==== EXERCISE INPUT

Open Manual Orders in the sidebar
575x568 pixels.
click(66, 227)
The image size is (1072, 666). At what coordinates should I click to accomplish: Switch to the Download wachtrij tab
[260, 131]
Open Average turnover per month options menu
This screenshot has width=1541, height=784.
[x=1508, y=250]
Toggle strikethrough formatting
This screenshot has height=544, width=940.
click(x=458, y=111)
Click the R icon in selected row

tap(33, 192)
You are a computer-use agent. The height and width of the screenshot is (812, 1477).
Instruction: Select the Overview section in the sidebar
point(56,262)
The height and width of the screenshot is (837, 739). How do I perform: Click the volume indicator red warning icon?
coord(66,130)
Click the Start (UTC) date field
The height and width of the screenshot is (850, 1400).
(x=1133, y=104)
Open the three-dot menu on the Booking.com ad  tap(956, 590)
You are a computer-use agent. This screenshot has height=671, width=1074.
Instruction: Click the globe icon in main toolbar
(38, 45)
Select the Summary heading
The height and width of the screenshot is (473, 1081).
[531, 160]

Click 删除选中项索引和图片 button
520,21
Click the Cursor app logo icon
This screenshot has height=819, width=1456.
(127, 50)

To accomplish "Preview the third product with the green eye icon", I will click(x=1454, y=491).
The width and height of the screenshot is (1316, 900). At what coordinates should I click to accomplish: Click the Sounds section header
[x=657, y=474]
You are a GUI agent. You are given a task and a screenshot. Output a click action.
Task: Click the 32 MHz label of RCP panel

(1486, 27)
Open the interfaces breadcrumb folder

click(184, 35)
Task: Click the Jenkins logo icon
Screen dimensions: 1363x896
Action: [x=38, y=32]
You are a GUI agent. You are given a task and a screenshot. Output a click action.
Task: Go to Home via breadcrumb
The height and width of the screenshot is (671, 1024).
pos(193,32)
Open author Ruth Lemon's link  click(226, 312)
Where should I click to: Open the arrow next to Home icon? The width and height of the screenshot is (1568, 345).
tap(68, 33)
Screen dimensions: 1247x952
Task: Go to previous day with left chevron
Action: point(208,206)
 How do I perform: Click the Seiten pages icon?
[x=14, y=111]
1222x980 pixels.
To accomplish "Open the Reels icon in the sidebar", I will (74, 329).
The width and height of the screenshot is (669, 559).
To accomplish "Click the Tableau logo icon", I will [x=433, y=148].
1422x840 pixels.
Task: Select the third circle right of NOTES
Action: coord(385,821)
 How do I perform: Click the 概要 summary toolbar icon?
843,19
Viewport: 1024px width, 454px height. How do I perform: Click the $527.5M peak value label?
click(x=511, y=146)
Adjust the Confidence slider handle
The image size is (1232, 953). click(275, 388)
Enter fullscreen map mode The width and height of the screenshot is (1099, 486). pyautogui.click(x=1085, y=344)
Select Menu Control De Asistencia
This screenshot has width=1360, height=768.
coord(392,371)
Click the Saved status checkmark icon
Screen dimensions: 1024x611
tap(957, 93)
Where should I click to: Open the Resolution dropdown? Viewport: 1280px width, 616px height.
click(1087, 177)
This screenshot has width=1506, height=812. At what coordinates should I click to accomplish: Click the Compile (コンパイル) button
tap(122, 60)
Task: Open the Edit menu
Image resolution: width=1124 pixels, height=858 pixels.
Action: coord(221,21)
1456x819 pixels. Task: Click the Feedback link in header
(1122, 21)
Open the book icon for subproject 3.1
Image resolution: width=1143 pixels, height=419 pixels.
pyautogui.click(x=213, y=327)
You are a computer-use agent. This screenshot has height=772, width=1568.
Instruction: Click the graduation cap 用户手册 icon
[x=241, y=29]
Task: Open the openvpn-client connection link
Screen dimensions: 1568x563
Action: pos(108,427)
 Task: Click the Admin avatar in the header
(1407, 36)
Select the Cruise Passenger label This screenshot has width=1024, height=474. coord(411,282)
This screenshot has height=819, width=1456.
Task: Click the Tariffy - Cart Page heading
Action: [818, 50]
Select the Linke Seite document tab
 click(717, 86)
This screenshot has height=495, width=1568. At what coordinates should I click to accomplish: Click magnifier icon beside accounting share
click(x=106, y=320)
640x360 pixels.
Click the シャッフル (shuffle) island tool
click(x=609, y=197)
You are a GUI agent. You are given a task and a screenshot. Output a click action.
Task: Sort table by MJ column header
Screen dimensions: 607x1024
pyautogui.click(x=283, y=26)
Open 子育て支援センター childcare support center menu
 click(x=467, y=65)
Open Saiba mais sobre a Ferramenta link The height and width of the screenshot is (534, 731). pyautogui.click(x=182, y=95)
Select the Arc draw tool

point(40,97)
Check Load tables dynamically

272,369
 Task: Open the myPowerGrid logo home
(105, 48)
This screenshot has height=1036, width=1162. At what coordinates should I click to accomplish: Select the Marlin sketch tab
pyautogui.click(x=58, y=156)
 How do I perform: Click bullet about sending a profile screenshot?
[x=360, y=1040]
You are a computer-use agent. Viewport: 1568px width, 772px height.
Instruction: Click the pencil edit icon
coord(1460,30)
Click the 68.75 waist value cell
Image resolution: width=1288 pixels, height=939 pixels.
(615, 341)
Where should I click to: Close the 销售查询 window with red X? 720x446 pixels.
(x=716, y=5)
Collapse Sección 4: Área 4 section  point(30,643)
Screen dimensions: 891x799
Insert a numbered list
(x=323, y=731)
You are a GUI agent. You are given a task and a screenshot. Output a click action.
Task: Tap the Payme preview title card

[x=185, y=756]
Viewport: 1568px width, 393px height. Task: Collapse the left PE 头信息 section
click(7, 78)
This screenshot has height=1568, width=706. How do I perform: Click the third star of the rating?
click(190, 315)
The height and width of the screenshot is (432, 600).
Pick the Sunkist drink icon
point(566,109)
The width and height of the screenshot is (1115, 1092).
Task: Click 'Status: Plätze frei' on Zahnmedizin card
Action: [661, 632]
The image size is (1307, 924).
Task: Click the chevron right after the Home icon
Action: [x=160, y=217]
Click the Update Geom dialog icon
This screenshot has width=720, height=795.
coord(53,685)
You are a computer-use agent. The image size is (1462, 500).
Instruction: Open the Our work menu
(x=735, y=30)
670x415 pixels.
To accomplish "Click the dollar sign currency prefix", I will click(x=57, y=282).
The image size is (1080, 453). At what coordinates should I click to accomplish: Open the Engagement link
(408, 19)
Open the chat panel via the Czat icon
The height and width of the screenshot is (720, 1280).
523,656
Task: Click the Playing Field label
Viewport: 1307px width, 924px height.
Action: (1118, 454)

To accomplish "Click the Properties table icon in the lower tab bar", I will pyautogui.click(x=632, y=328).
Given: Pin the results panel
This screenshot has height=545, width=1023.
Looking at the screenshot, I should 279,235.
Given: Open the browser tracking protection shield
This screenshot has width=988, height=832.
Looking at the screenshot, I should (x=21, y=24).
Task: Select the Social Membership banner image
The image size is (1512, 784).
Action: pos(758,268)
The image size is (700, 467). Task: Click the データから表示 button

========

TO DO:
Rewrite the records above with every "computer-use agent" switched to "screen-control agent", leaving everything else unchanged.

ANSWER IN FULL:
Open Manual Orders in the sidebar
575x568 pixels.
click(66, 227)
The image size is (1072, 666). At what coordinates should I click to accomplish: Switch to the Download wachtrij tab
[260, 131]
Open Average turnover per month options menu
This screenshot has width=1541, height=784.
[x=1508, y=250]
Toggle strikethrough formatting
This screenshot has height=544, width=940.
click(x=458, y=111)
Click the R icon in selected row

tap(33, 192)
You are a screen-control agent. The height and width of the screenshot is (812, 1477).
Instruction: Select the Overview section in the sidebar
point(56,262)
The height and width of the screenshot is (837, 739). How do I perform: Click the volume indicator red warning icon?
coord(66,130)
Click the Start (UTC) date field
The height and width of the screenshot is (850, 1400).
(x=1133, y=104)
Open the three-dot menu on the Booking.com ad  tap(956, 590)
You are a screen-control agent. This screenshot has height=671, width=1074.
Instruction: Click the globe icon in main toolbar
(38, 45)
Select the Summary heading
The height and width of the screenshot is (473, 1081).
[531, 160]

Click 删除选中项索引和图片 button
520,21
Click the Cursor app logo icon
This screenshot has height=819, width=1456.
(127, 50)

To accomplish "Preview the third product with the green eye icon", I will click(x=1454, y=491).
The width and height of the screenshot is (1316, 900). At what coordinates should I click to accomplish: Click the Sounds section header
[x=657, y=474]
You are a GUI agent. You are given a task and a screenshot. Output a click action.
Task: Click the 32 MHz label of RCP panel

(1486, 27)
Open the interfaces breadcrumb folder

click(184, 35)
Task: Click the Jenkins logo icon
Screen dimensions: 1363x896
Action: [x=38, y=32]
You are a GUI agent. You are given a task and a screenshot. Output a click action.
Task: Go to Home via breadcrumb
The height and width of the screenshot is (671, 1024).
pos(193,32)
Open author Ruth Lemon's link  click(226, 312)
Where should I click to: Open the arrow next to Home icon? The width and height of the screenshot is (1568, 345).
tap(68, 33)
Screen dimensions: 1247x952
Task: Go to previous day with left chevron
Action: point(208,206)
 How do I perform: Click the Seiten pages icon?
[x=14, y=111]
1222x980 pixels.
To accomplish "Open the Reels icon in the sidebar", I will (74, 329).
The width and height of the screenshot is (669, 559).
To accomplish "Click the Tableau logo icon", I will [x=433, y=148].
1422x840 pixels.
Task: Select the third circle right of NOTES
Action: coord(385,821)
 How do I perform: Click the 概要 summary toolbar icon?
843,19
Viewport: 1024px width, 454px height. How do I perform: Click the $527.5M peak value label?
click(x=511, y=146)
Adjust the Confidence slider handle
The image size is (1232, 953). click(275, 388)
Enter fullscreen map mode The width and height of the screenshot is (1099, 486). pyautogui.click(x=1085, y=344)
Select Menu Control De Asistencia
This screenshot has width=1360, height=768.
coord(392,371)
Click the Saved status checkmark icon
Screen dimensions: 1024x611
tap(957, 93)
Where should I click to: Open the Resolution dropdown? Viewport: 1280px width, 616px height.
click(1087, 177)
This screenshot has width=1506, height=812. At what coordinates should I click to accomplish: Click the Compile (コンパイル) button
tap(122, 60)
Task: Open the Edit menu
Image resolution: width=1124 pixels, height=858 pixels.
Action: coord(221,21)
1456x819 pixels. Task: Click the Feedback link in header
(1122, 21)
Open the book icon for subproject 3.1
Image resolution: width=1143 pixels, height=419 pixels.
pyautogui.click(x=213, y=327)
You are a screen-control agent. This screenshot has height=772, width=1568.
Instruction: Click the graduation cap 用户手册 icon
[x=241, y=29]
Task: Open the openvpn-client connection link
Screen dimensions: 1568x563
Action: pos(108,427)
 Task: Click the Admin avatar in the header
(1407, 36)
Select the Cruise Passenger label This screenshot has width=1024, height=474. coord(411,282)
This screenshot has height=819, width=1456.
Task: Click the Tariffy - Cart Page heading
Action: [818, 50]
Select the Linke Seite document tab
 click(717, 86)
This screenshot has height=495, width=1568. At what coordinates should I click to accomplish: Click magnifier icon beside accounting share
click(x=106, y=320)
640x360 pixels.
Click the シャッフル (shuffle) island tool
click(x=609, y=197)
You are a GUI agent. You are given a task and a screenshot. Output a click action.
Task: Sort table by MJ column header
Screen dimensions: 607x1024
pyautogui.click(x=283, y=26)
Open 子育て支援センター childcare support center menu
 click(x=467, y=65)
Open Saiba mais sobre a Ferramenta link The height and width of the screenshot is (534, 731). pyautogui.click(x=182, y=95)
Select the Arc draw tool

point(40,97)
Check Load tables dynamically

272,369
 Task: Open the myPowerGrid logo home
(105, 48)
This screenshot has height=1036, width=1162. At what coordinates should I click to accomplish: Select the Marlin sketch tab
pyautogui.click(x=58, y=156)
 How do I perform: Click bullet about sending a profile screenshot?
[x=360, y=1040]
You are a screen-control agent. Viewport: 1568px width, 772px height.
Instruction: Click the pencil edit icon
coord(1460,30)
Click the 68.75 waist value cell
Image resolution: width=1288 pixels, height=939 pixels.
(615, 341)
Where should I click to: Close the 销售查询 window with red X? 720x446 pixels.
(x=716, y=5)
Collapse Sección 4: Área 4 section  point(30,643)
Screen dimensions: 891x799
Insert a numbered list
(x=323, y=731)
You are a GUI agent. You are given a task and a screenshot. Output a click action.
Task: Tap the Payme preview title card

[x=185, y=756]
Viewport: 1568px width, 393px height. Task: Collapse the left PE 头信息 section
click(7, 78)
This screenshot has height=1568, width=706. How do I perform: Click the third star of the rating?
click(190, 315)
The height and width of the screenshot is (432, 600).
Pick the Sunkist drink icon
point(566,109)
The width and height of the screenshot is (1115, 1092).
Task: Click 'Status: Plätze frei' on Zahnmedizin card
Action: [661, 632]
The image size is (1307, 924).
Task: Click the chevron right after the Home icon
Action: [x=160, y=217]
Click the Update Geom dialog icon
This screenshot has width=720, height=795.
coord(53,685)
You are a screen-control agent. The image size is (1462, 500).
Instruction: Open the Our work menu
(x=735, y=30)
670x415 pixels.
To accomplish "Click the dollar sign currency prefix", I will click(x=57, y=282).
The image size is (1080, 453). At what coordinates should I click to accomplish: Open the Engagement link
(408, 19)
Open the chat panel via the Czat icon
The height and width of the screenshot is (720, 1280).
523,656
Task: Click the Playing Field label
Viewport: 1307px width, 924px height.
Action: (1118, 454)

To accomplish "Click the Properties table icon in the lower tab bar", I will pyautogui.click(x=632, y=328).
Given: Pin the results panel
This screenshot has height=545, width=1023.
Looking at the screenshot, I should 279,235.
Given: Open the browser tracking protection shield
This screenshot has width=988, height=832.
Looking at the screenshot, I should (x=21, y=24).
Task: Select the Social Membership banner image
The image size is (1512, 784).
Action: pos(758,268)
The image size is (700, 467). Task: Click the データから表示 button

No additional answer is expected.